— Begin Materials provided —

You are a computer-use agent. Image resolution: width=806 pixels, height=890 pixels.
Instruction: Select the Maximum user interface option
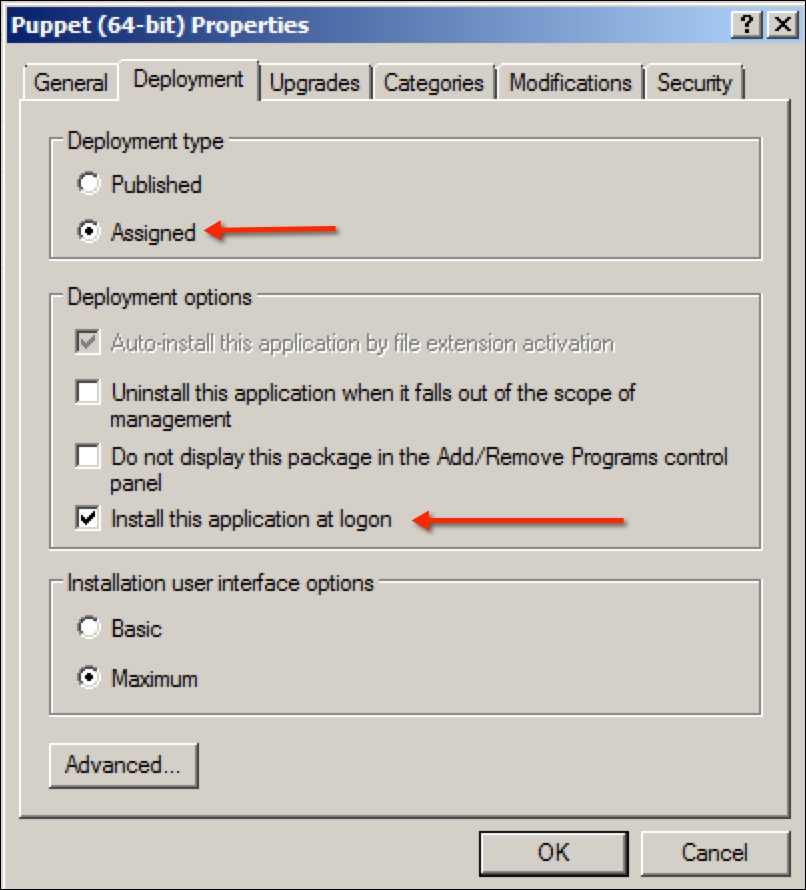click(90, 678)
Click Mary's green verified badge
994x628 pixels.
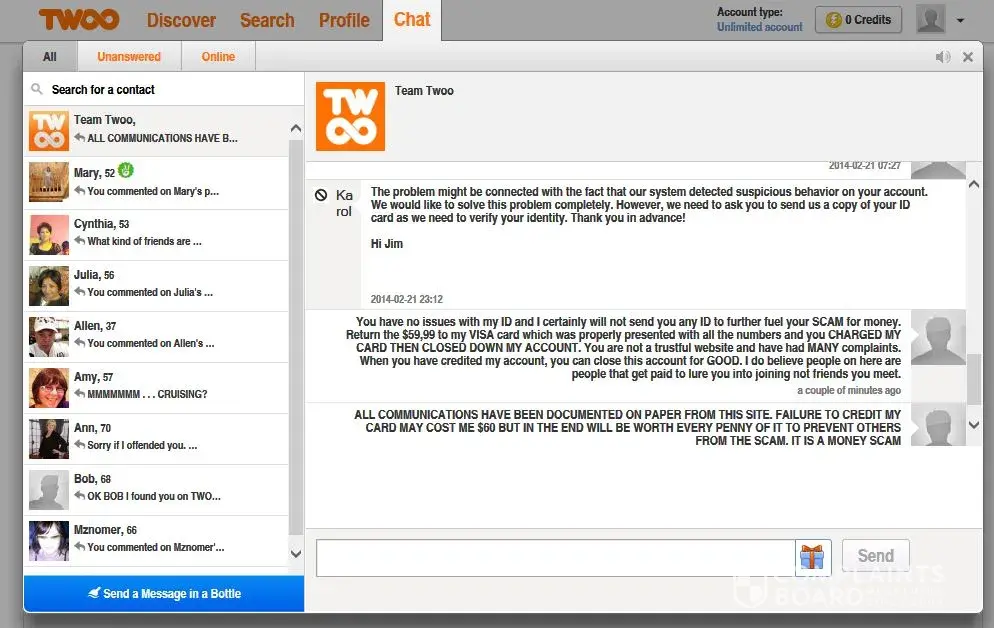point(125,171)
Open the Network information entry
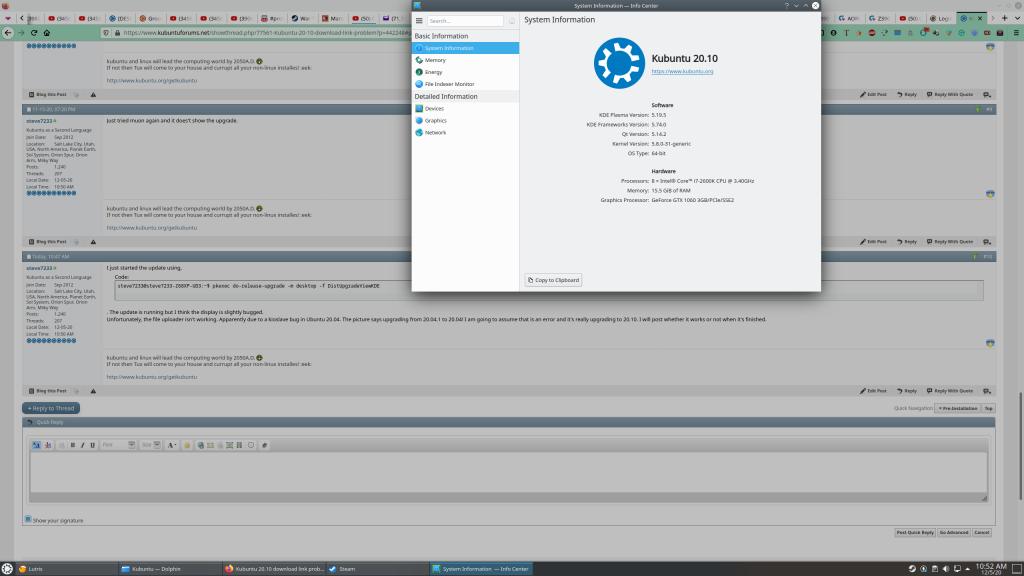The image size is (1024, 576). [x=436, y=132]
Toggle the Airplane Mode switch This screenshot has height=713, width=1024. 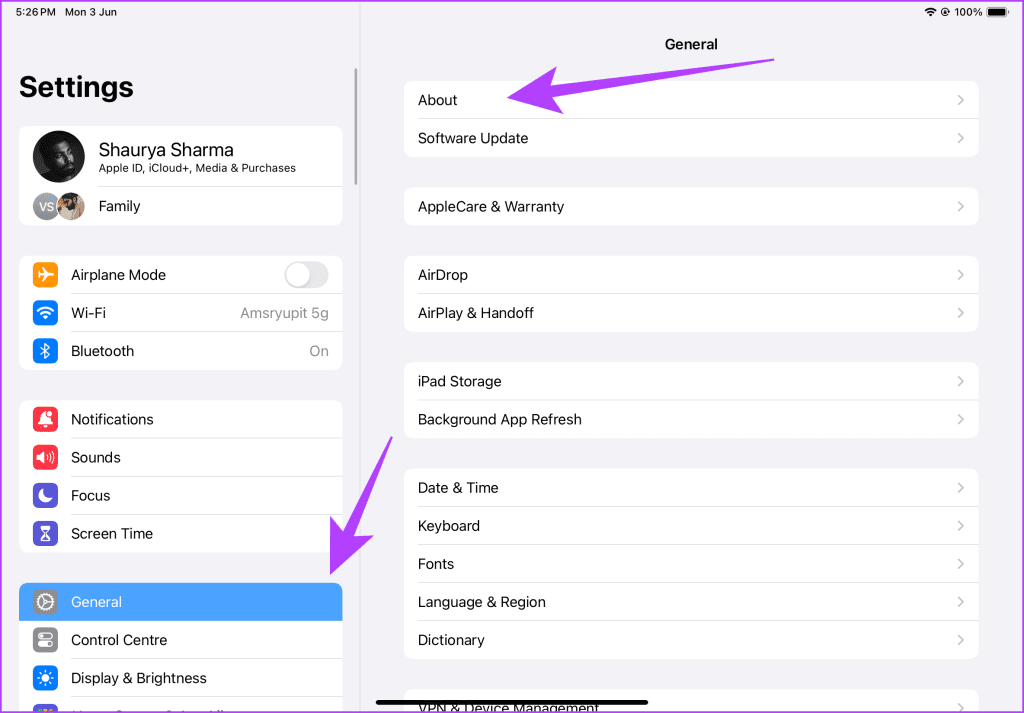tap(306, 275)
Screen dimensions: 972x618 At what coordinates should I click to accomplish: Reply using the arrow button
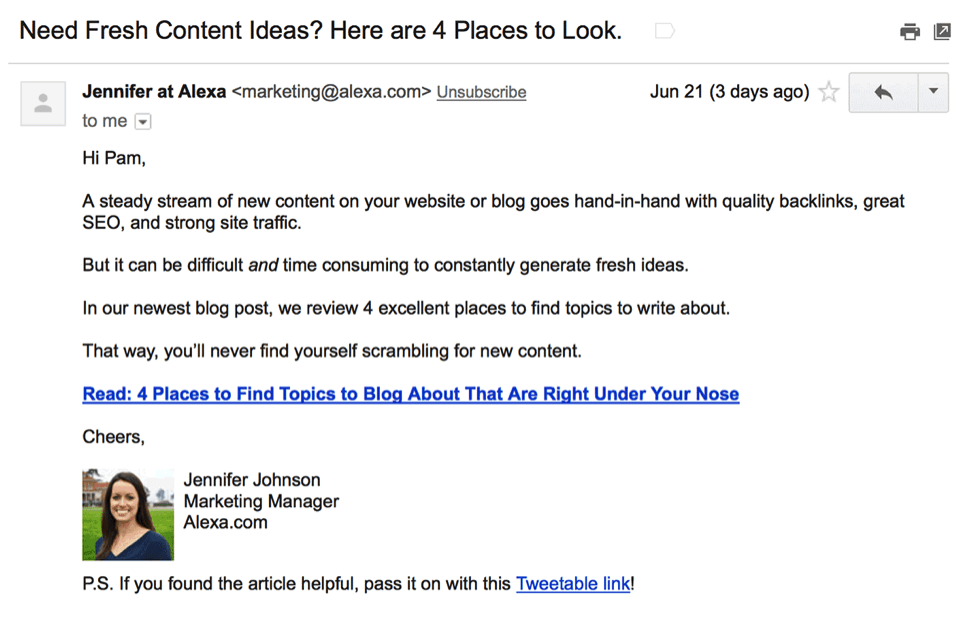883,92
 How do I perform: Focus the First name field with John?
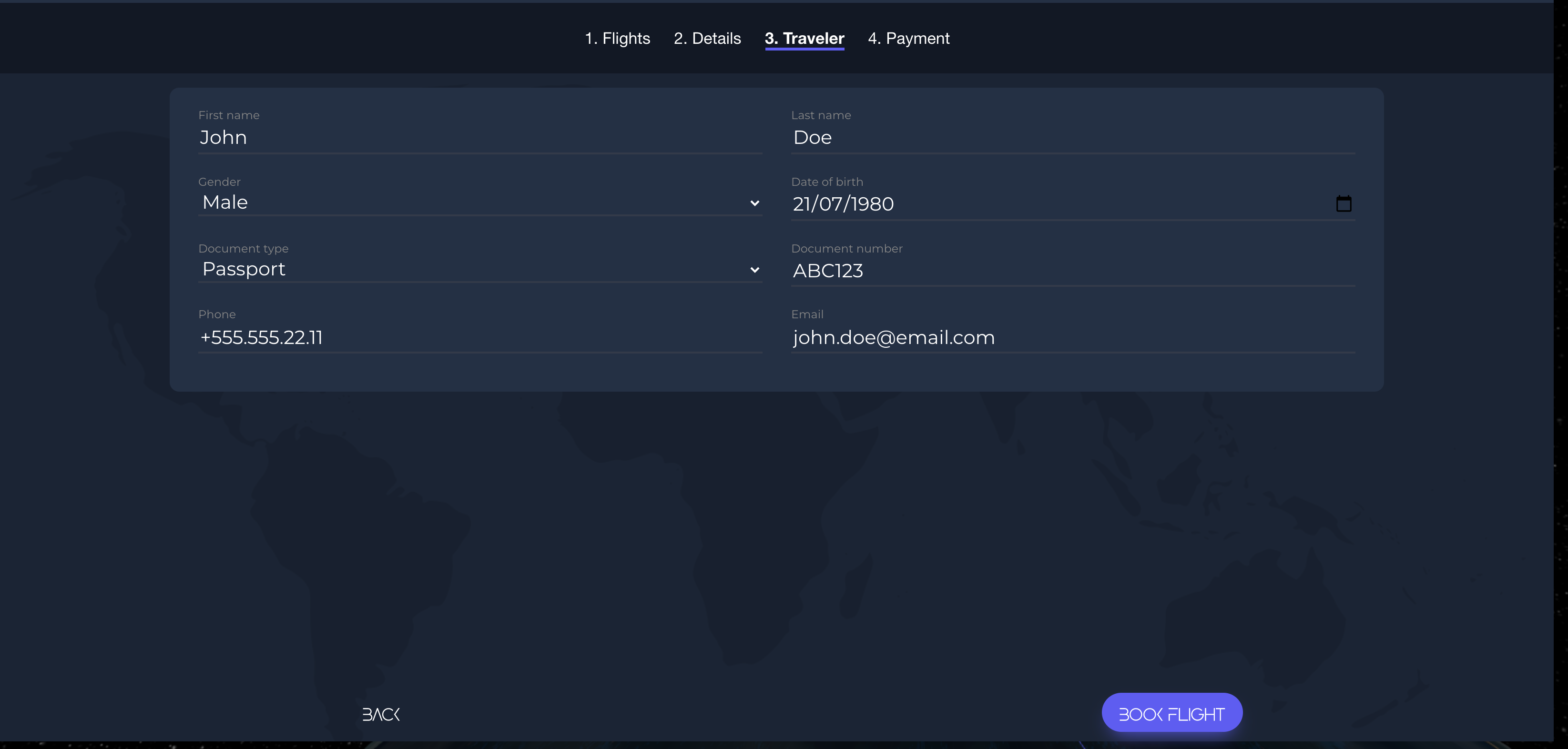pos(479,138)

— End Materials provided —
— Begin Materials provided —

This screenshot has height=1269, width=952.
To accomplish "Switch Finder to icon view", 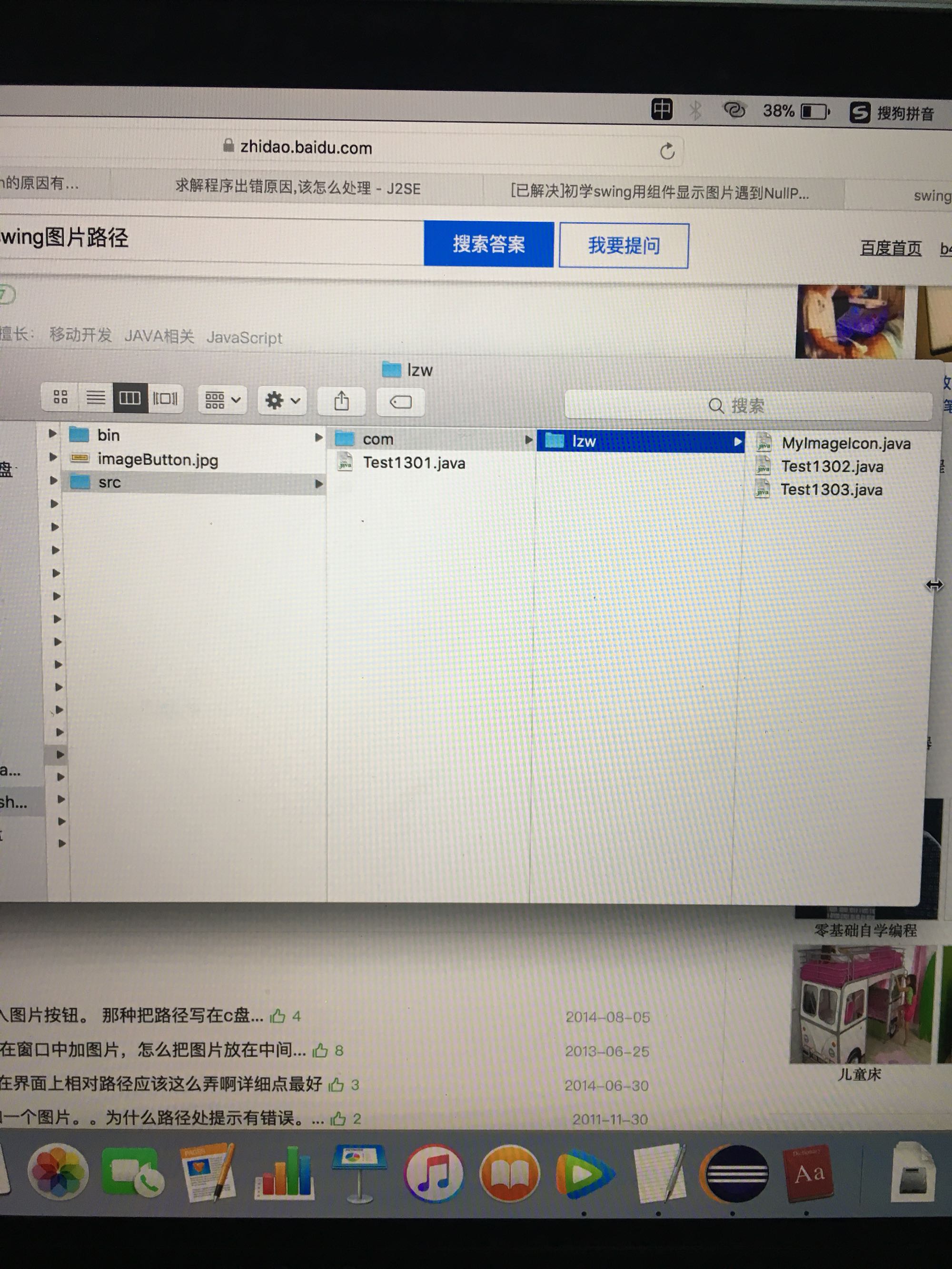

— End Materials provided —
— Begin Materials provided —

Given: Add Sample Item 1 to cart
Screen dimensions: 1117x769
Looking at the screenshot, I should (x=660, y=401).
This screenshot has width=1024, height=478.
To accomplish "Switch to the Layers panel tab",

— End Materials provided —

Rewrite the part that opens with the line containing "How do I perform: Focus" and closes with the line containing "pos(479,138)", changing "First name" to "Last name" and leaving everything else the same. Give only those lines, without the pictures.

 How do I perform: Focus the Last name field with John?
pos(479,138)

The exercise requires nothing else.